Problem to work on: Print the line that contains "You are a computer-use agent.", then every line after it until the entries end, exactly as they read; do not include pictures.

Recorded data
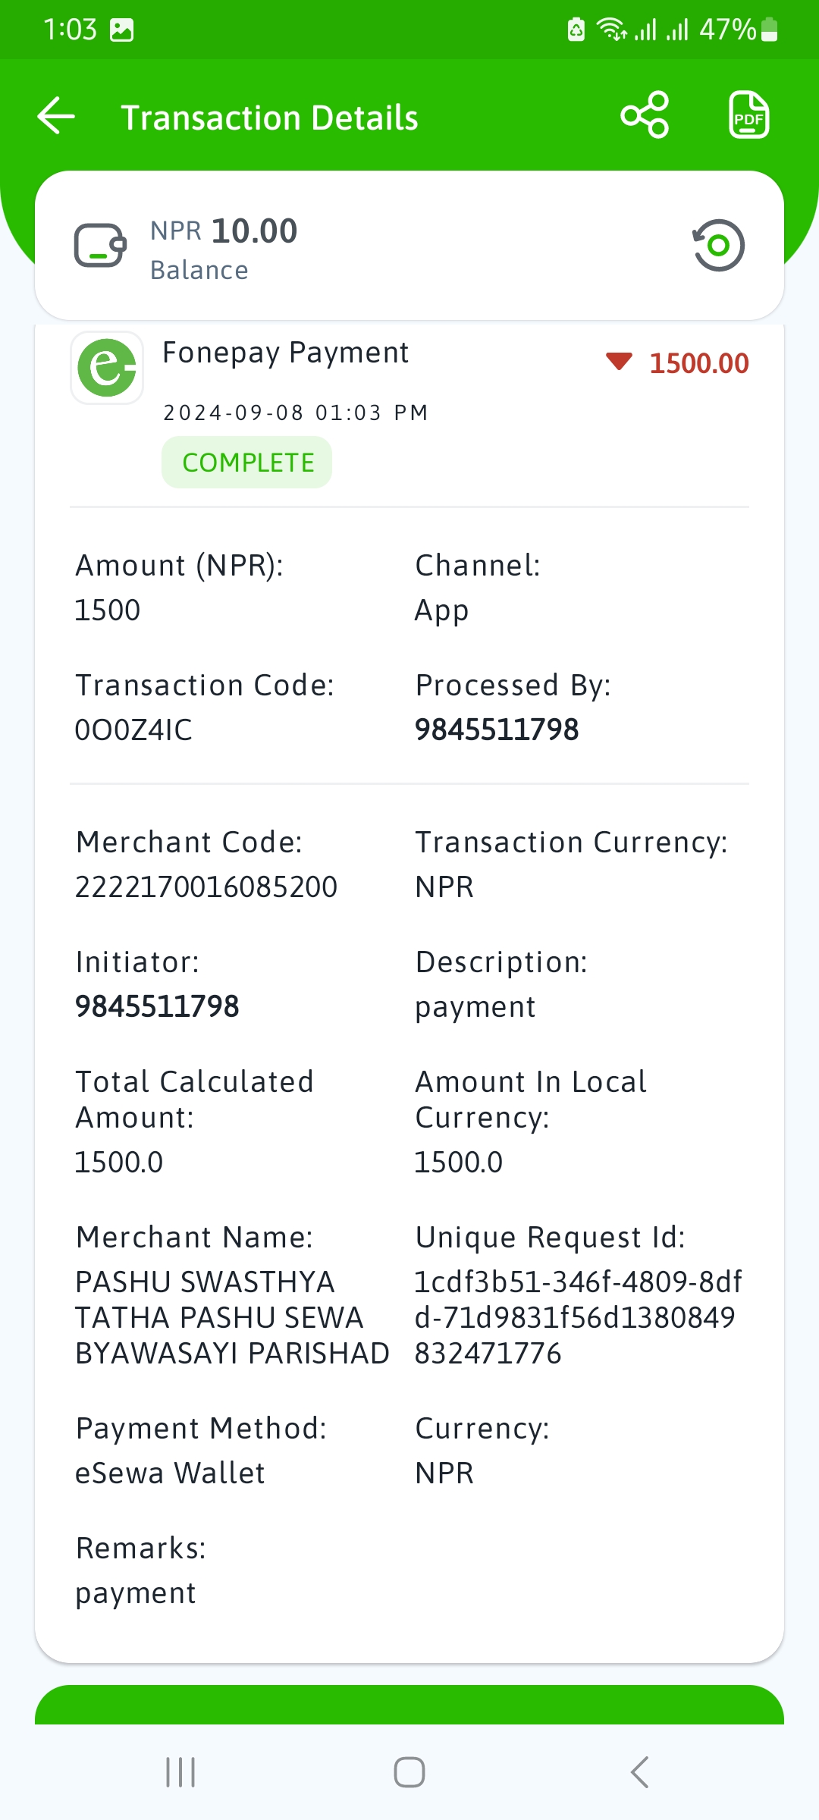This screenshot has width=819, height=1820.
Task: Tap the green button at bottom
Action: 410,1705
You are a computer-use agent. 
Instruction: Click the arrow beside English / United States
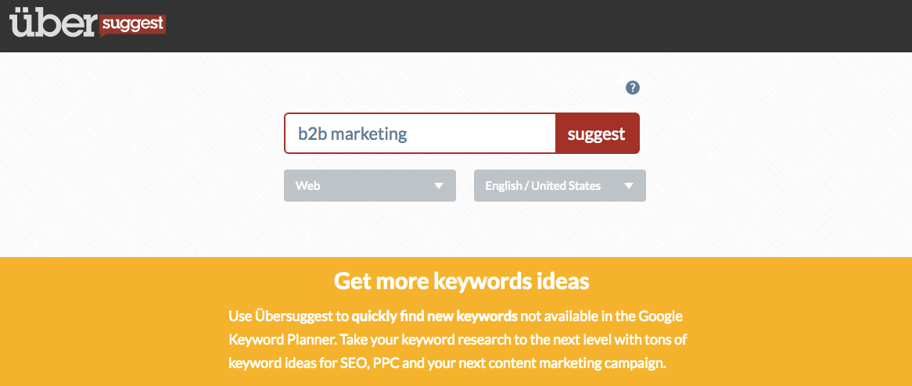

Problem solution:
You are a computer-use agent. 
Instruction: Click the arrow beside English / United States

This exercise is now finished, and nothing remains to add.